──────── Brano fornito ────────
Guardare le persone. L'ho fatto spesso in queste settimane, osservandole a volte attentamente, altre di sfuggita, in modo vago, superficiale, sempre tuttavia con la speranza di un lampo, un'intuizione. Guardare, interessarmi a chi incrocia le mie strade non per un voyerismo appiccicoso o per soddisfare una curiosità istintiva che pur non nego, bensì con un obiettivo preciso, uno scopo particolare: comprenderne la pecularietà, quel talento che le rende a loro volta speciali, eccezionali, uniche.
Un vezzo che mi porto appresso da parecchio (credo dalla prima volta in cui sono incespicato nella frase di Einstein: "Ognuno è un genio. Ma se si giudica un pesce dalla sua abilità di arrampicarsi sugli alberi lui passerà tutta la sua vita a credersi stupido") ma che negli ultimi mesi ha assunto contorni più precisi, diventando un proposito.
Ciò che conta però non è la confessione di un passatempo, bensì la consapevolezza che davvero ciascuno di noi porta con sé un'originalità, una dote che talvolta è manifesta e si esplica poi nella professione, nelle passioni coltivate, nelle qualità riconosciute, sovente invece rimane latente, inespressa, persino incompresa da chi la possiede.
Facciamo un gioco allora. Prendiamo a riferimento una o due persone (compagni, compagne, figli, figlie, padri, madri, zii, amici, amiche, parenti, serpenti, colleghi, colleghe, collegati, scollegati, chi volete voi insomma) e proviamo a capire e a rendere esplicito soprattutto qual è il loro tratto saliente, quella caratteristica che li distingue e che in loro ammirate.
──────── Dati forniti ────────
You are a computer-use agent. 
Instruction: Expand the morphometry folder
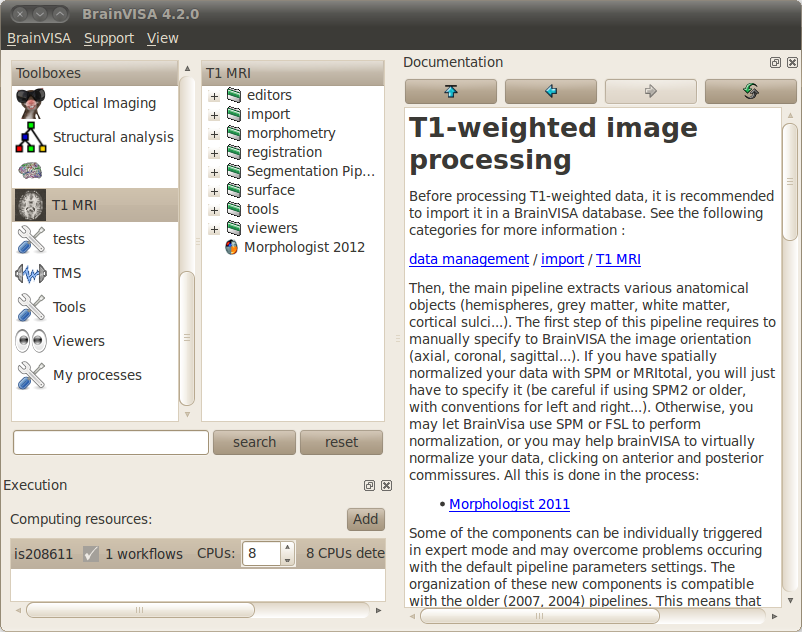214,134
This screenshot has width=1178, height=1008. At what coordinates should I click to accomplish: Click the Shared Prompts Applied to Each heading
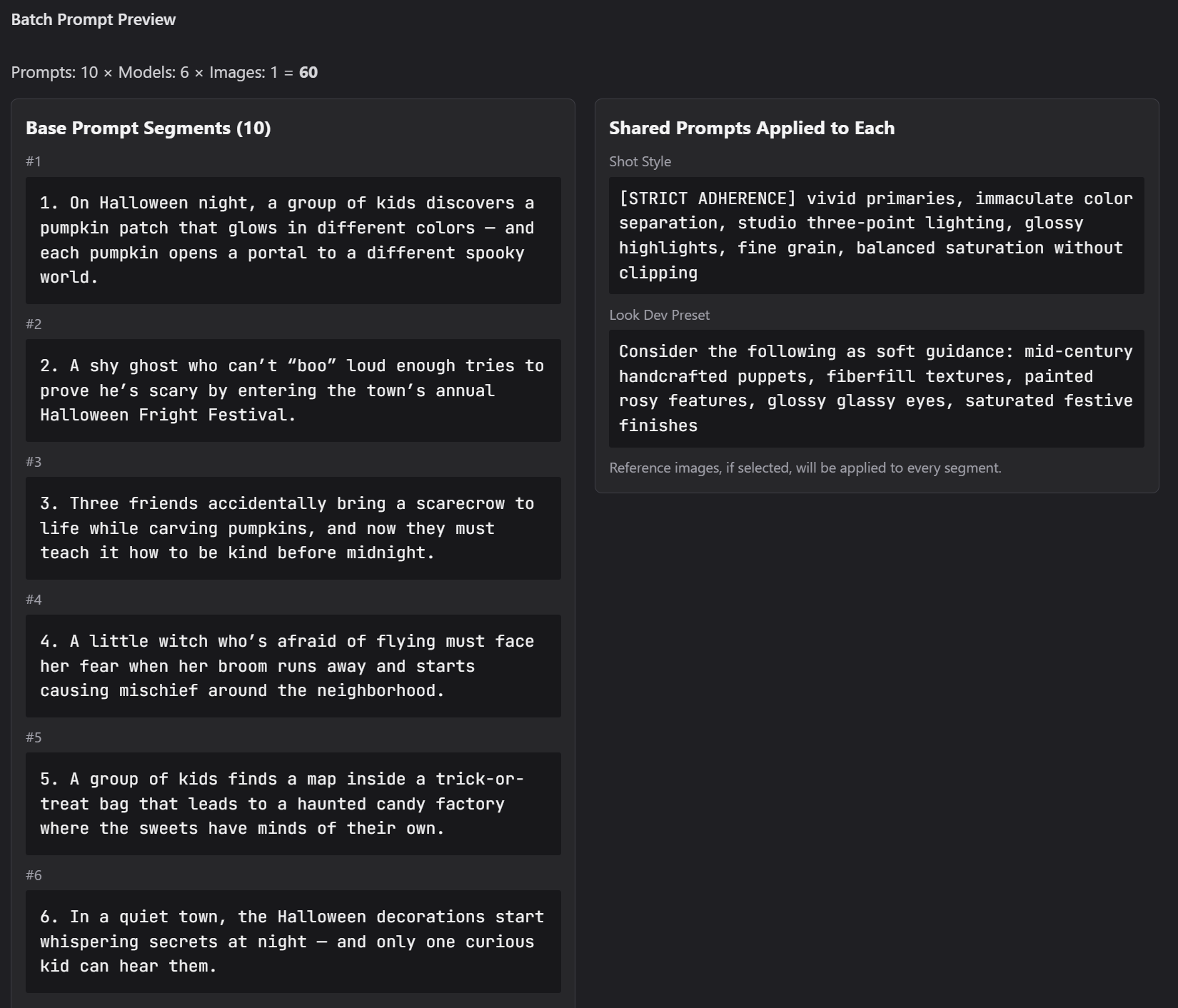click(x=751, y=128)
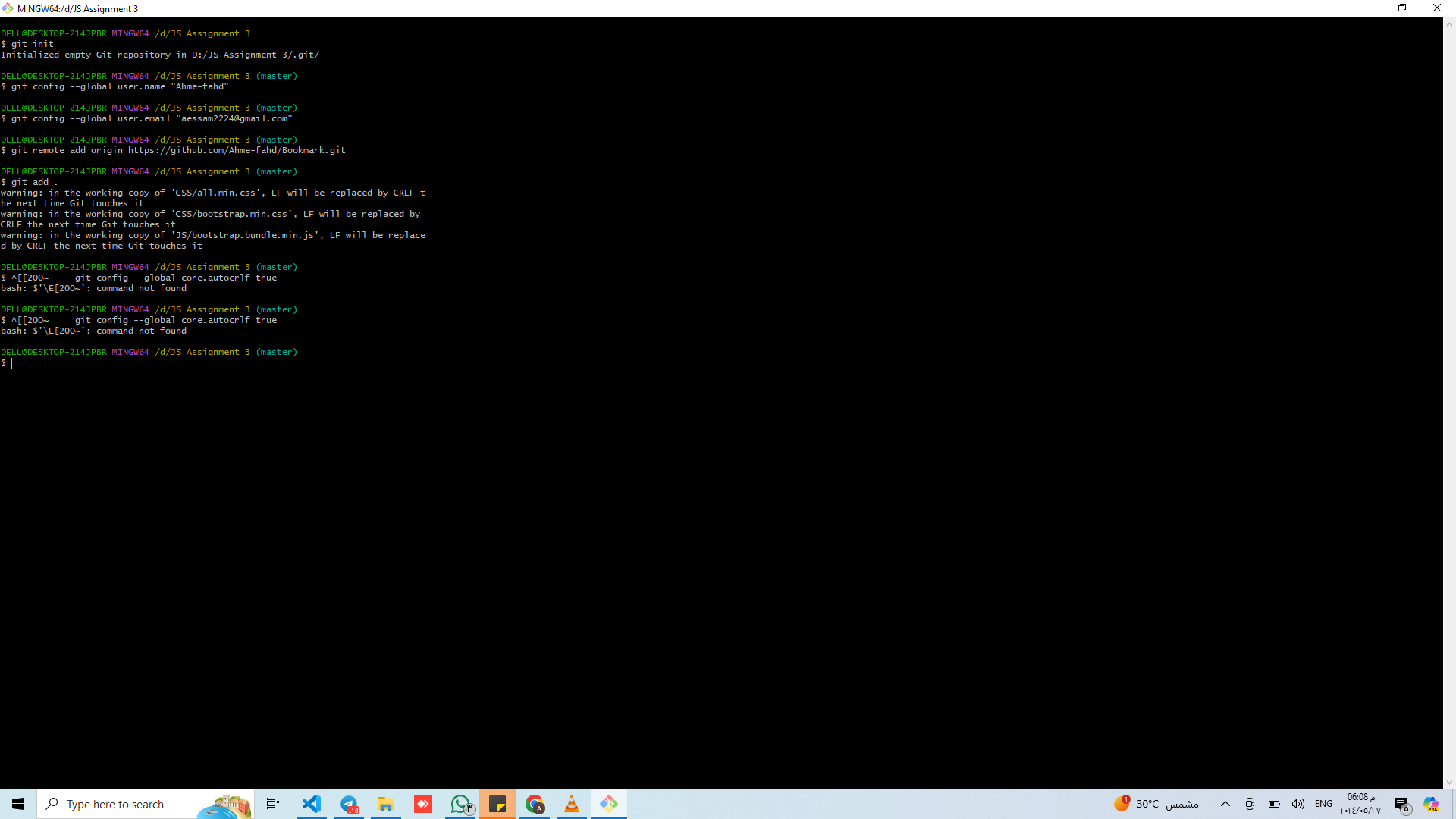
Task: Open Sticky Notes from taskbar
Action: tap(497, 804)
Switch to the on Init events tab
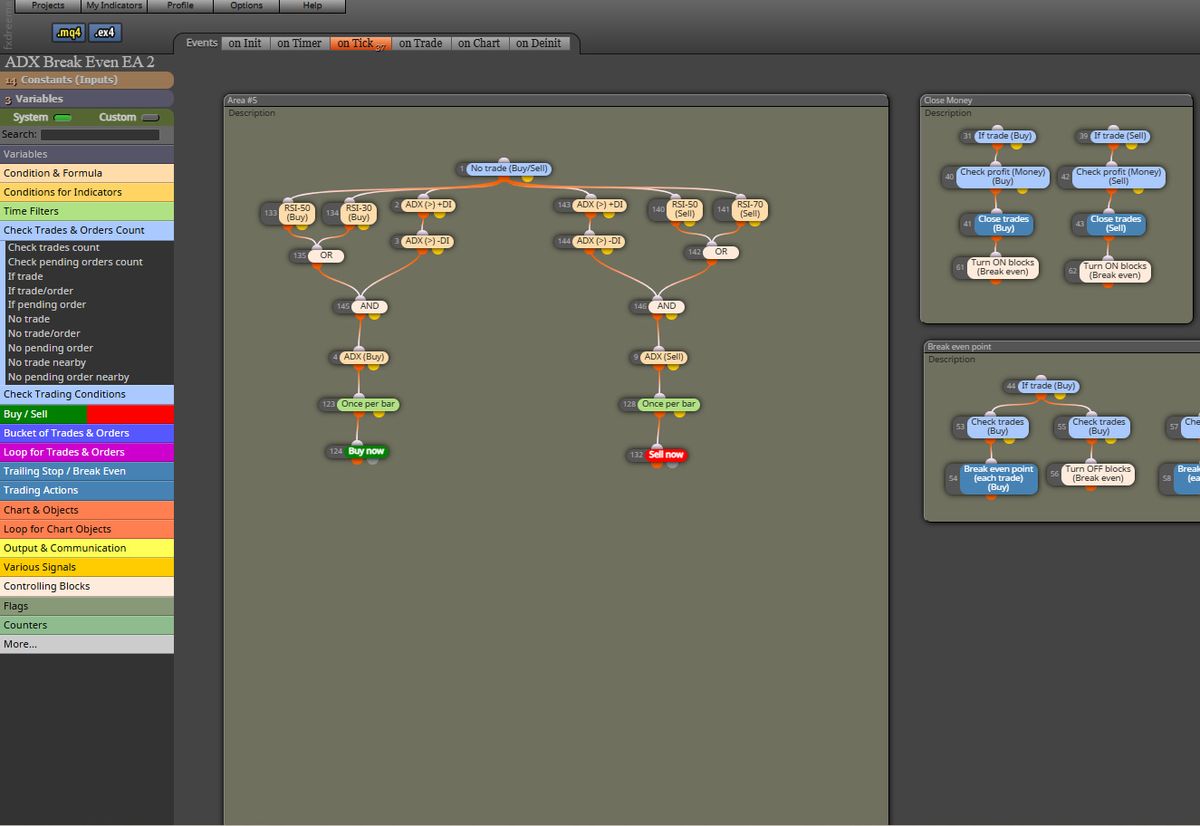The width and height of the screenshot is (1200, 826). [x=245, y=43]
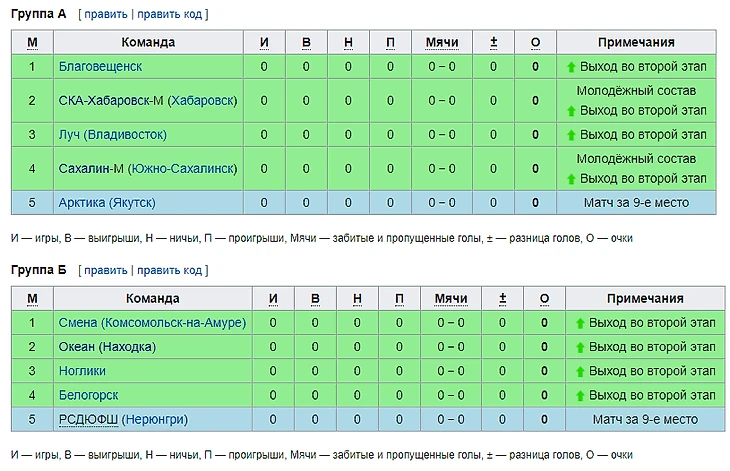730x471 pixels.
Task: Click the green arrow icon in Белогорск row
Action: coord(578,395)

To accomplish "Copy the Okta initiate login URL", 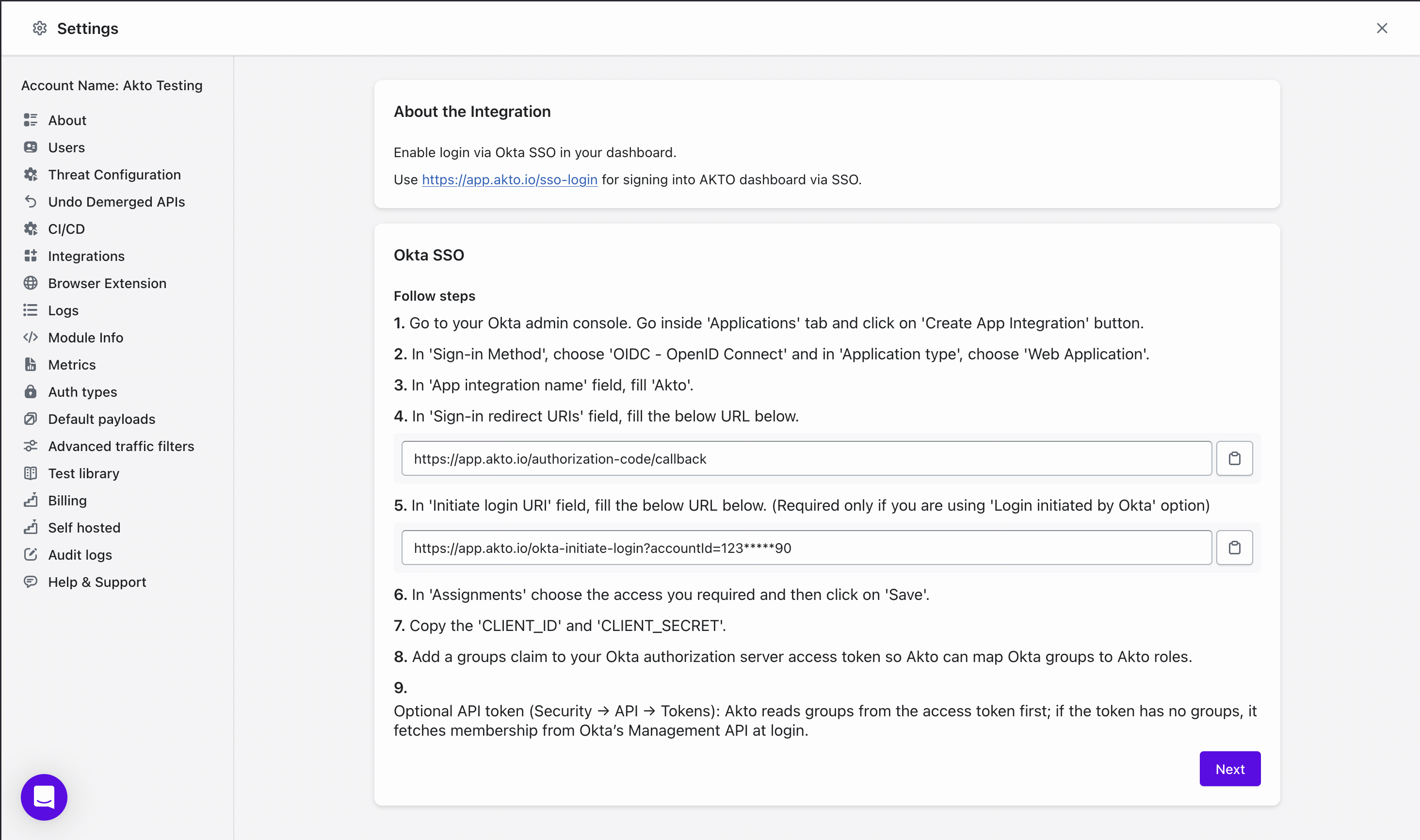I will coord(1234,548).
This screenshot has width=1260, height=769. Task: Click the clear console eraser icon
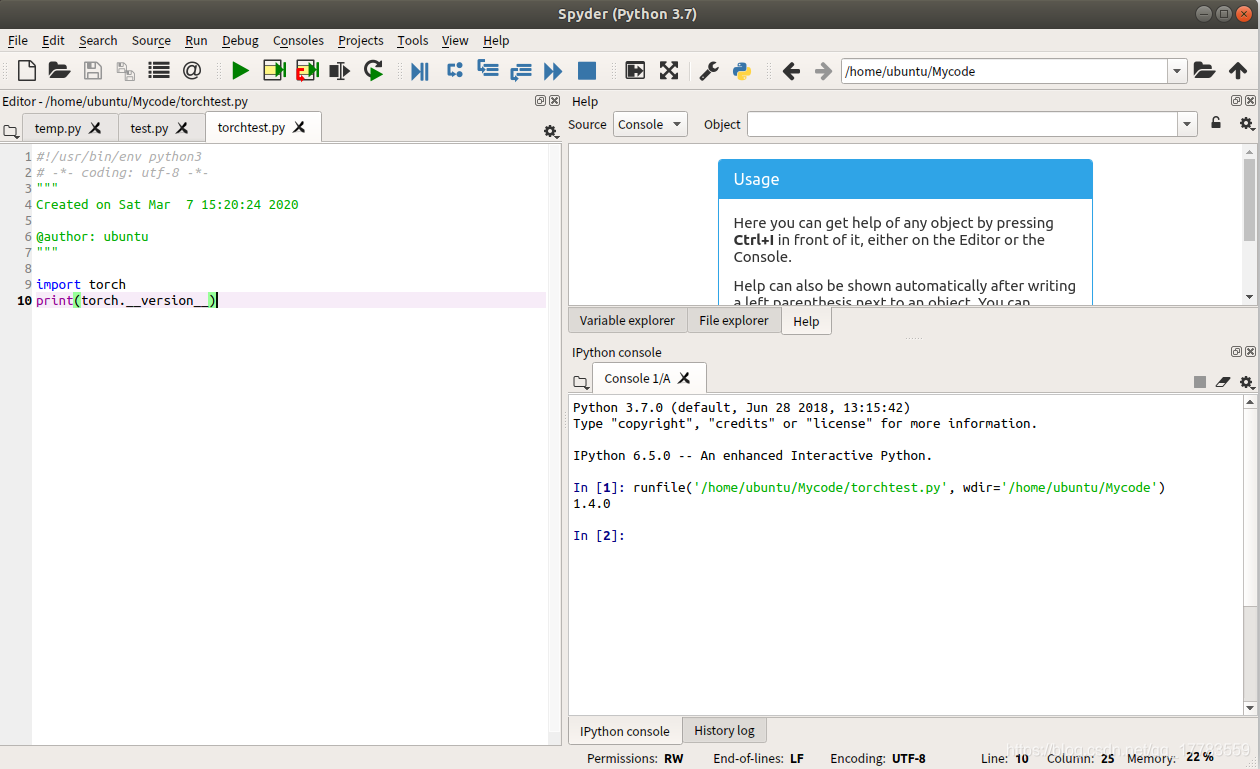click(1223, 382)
────────
*Compito assegnato*
Ricopia per intero il brano fornito sopra, quello sull'osservare le persone per coglierne il talento, senza cambiare nulla.

*Risposta*
Guardare le persone. L'ho fatto spesso in queste settimane, osservandole a volte attentamente, altre di sfuggita, in modo vago, superficiale, sempre tuttavia con la speranza di un lampo, un'intuizione. Guardare, interessarmi a chi incrocia le mie strade non per un voyerismo appiccicoso o per soddisfare una curiosità istintiva che pur non nego, bensì con un obiettivo preciso, uno scopo particolare: comprenderne la pecularietà, quel talento che le rende a loro volta speciali, eccezionali, uniche.
Un vezzo che mi porto appresso da parecchio (credo dalla prima volta in cui sono incespicato nella frase di Einstein: "Ognuno è un genio. Ma se si giudica un pesce dalla sua abilità di arrampicarsi sugli alberi lui passerà tutta la sua vita a credersi stupido") ma che negli ultimi mesi ha assunto contorni più precisi, diventando un proposito.
Ciò che conta però non è la confessione di un passatempo, bensì la consapevolezza che davvero ciascuno di noi porta con sé un'originalità, una dote che talvolta è manifesta e si esplica poi nella professione, nelle passioni coltivate, nelle qualità riconosciute, sovente invece rimane latente, inespressa, persino incompresa da chi la possiede.
Facciamo un gioco allora. Prendiamo a riferimento una o due persone (compagni, compagne, figli, figlie, padri, madri, zii, amici, amiche, parenti, serpenti, colleghi, colleghe, collegati, scollegati, chi volete voi insomma) e proviamo a capire e a rendere esplicito soprattutto qual è il loro tratto saliente, quella caratteristica che li distingue e che in loro ammirate.